でも、もちろん私は覚えていません。だけど仕方ありませんよね。
「砂遊びが得意だったお前は、公園の砂場で誰もが驚くような本格的な建築物を作り始めたんだ。サグラダ・ファミリア聖堂だよ。そりゃあ驚くよな。小さな小学生がサグラダ・ファミリア聖堂を作ろうってんだからさ。しかも水で砂を固める高等技術まで駆使して、一カ月がかりでだぞ」
「え、一カ月も!」
「本物のサグラダ・ファミリアは百二十年以上たった今でも未完成なんだ。それを完璧に模した砂の建築物を作ろうとしたら、それくらい掛かっても不思議じゃない」
でも、それにしたって一カ月って!
その頃の私は何と戦っていたのでしょうか?
「だけど、あれは本当に小学生が作っているとは思えない見事な砂の建築物だったな。実際、完成間近になると近所からたくさんの見物人が押しかけてくるほどの出来栄えだったし……ま、結局完成はしなかったんだけどな」
「え、どうして? 完成間近だったのに?」
私が尋ねると――松田くんは幾分沈んだ声で答えました。
「誰かに壊されたんだよ。完成まで後もう少しってところでな」
「こ、壊された……?」
不意に私の脳裏をよぎったのは――踏み潰された哀れな砂の残骸でした。
「な、何それっ! 小学生低学年の作品を壊すなんて心無いにもほどがあるって!」
私はベッドに縛り付けられたまま烈火のごとく怒鳴りつけました。
「当時のお前もそうやってびゃんびゃん泣いていたな。丸一日以上ぶっ通しでだ」
「そりゃそうだよ!」
と、私は小学生の頃の私に激しく共感。
「さすがに俺もムカついたから犯人捜しを始めたんだけどさ……でも、いくら捜しても一向に犯人は見つからなかった。そもそも、あのサグラダ・ファミリアが壊された時、砂場にはお前しかいなかったはずなんだ。しかも他の目撃者も見つからなくて、犯人捜しは完全に手詰まりだった。それで俺もちょっと落ち込んだんだろうな……公園のベンチでボーっとしながら、サグラダ・ファミリアの残骸を見てたらさ、そこにいきなりお前が走ってきたんだよ。しかもこれ以上ないってほどの満面の笑みでな」
「あ、わかった! 私が犯人を見つけたんでしょ!」
「いや、そうじゃない」
むしろ、それならどれだけ良かったか――そんな風にも聞こえました。
「お前はそこで俺に耳打ちしてきたんだ。『内緒だけどあれを壊したのは実は私だったんだ』ってな」
「……は?」
私は完全に意表を突かれてしまいました。
「じゃあ、私は一カ月がかりで作った砂の建築物を完成間近に自分で壊しちゃったってこと?」
「迷惑な話だろ?」
「め、迷惑って言うか……どうしてそんなことしたのかさっぱりだけど……」
「だから俺も聞いた。そうしたら『うっかり』だってさ。だったら、最初からそう言えって言うんだよ。お蔭でこっちはいもしない犯人捜しをする羽目になったんだぜ?」
て言うか、『うっかり』だけで自分の一カ月を台無しにするなんて――自分のことながらバカすぎます。まったく共感できません。

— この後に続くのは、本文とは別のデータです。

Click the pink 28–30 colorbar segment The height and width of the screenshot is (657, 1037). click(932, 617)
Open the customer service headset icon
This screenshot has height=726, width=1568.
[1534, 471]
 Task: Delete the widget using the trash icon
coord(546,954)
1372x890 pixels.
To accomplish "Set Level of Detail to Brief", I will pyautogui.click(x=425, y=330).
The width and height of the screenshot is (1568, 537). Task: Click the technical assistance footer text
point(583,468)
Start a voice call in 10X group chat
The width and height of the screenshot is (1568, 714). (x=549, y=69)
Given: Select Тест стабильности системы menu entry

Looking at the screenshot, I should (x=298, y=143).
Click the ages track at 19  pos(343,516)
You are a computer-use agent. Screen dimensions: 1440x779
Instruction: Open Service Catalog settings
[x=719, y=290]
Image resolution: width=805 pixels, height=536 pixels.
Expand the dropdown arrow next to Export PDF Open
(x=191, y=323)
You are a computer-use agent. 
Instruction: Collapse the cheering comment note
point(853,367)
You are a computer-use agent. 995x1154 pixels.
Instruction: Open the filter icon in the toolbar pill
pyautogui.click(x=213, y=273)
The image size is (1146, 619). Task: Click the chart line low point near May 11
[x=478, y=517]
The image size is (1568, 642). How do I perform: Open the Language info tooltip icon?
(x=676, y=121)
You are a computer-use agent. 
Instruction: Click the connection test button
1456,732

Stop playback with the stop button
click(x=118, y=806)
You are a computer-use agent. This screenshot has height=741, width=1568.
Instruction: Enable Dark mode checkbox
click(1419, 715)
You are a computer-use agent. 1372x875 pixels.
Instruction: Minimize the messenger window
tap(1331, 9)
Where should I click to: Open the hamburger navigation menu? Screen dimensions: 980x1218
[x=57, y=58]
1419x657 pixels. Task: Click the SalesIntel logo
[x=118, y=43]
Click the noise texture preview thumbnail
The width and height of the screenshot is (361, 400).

「結局、俺はお前に振り回されていただけだったんだよ。な、これでわかっただろ? お前がいかに迷惑なヤツかってことがさ」
「うん! 縛られても仕方ないレベルだと思う!」
「珍しく意見が一致したな」
こうして私は縛られていることに納得してしまった訳ですが――だけど心残りがありました。いえ、それは心残りなんて言葉では片付けられないほどの強烈な心残りで――
「うぎぎぎぎぎぎぎぎぎぎぎ」
「何だよ、腹でも痛いのか?」
「……違うよ、悔しいんだよ。せっかく松田くんの口から、松田くんと私の思い出話を聞けたのに、ノートに書き込めないまま忘れるしかないなんて……うぎぎぎぎぎぎ」
「ノートだったら枕の横に置いといてやったぞ」
「え、ホントにっ?」思わぬ愛の助け船に私の心が躍ります。「横ってどっちの? 右なの左なのっ? それともどっちも?」
「落ち着いてよく見ろ、ウスラ馬鹿……お前の右側に置いてあるだろ」
右側って右側のことですよね!
と、眼球筋を必死に駆使して右側の枕元に視線を移動させると――確かにノートらしきものを発見。「あ、あった!」
私は亀のように伸ばした首からさらに突き出した唇でノートの端を挟むと、今度は舌骨筋を酷使して、何とかノートを開くことに成功しました。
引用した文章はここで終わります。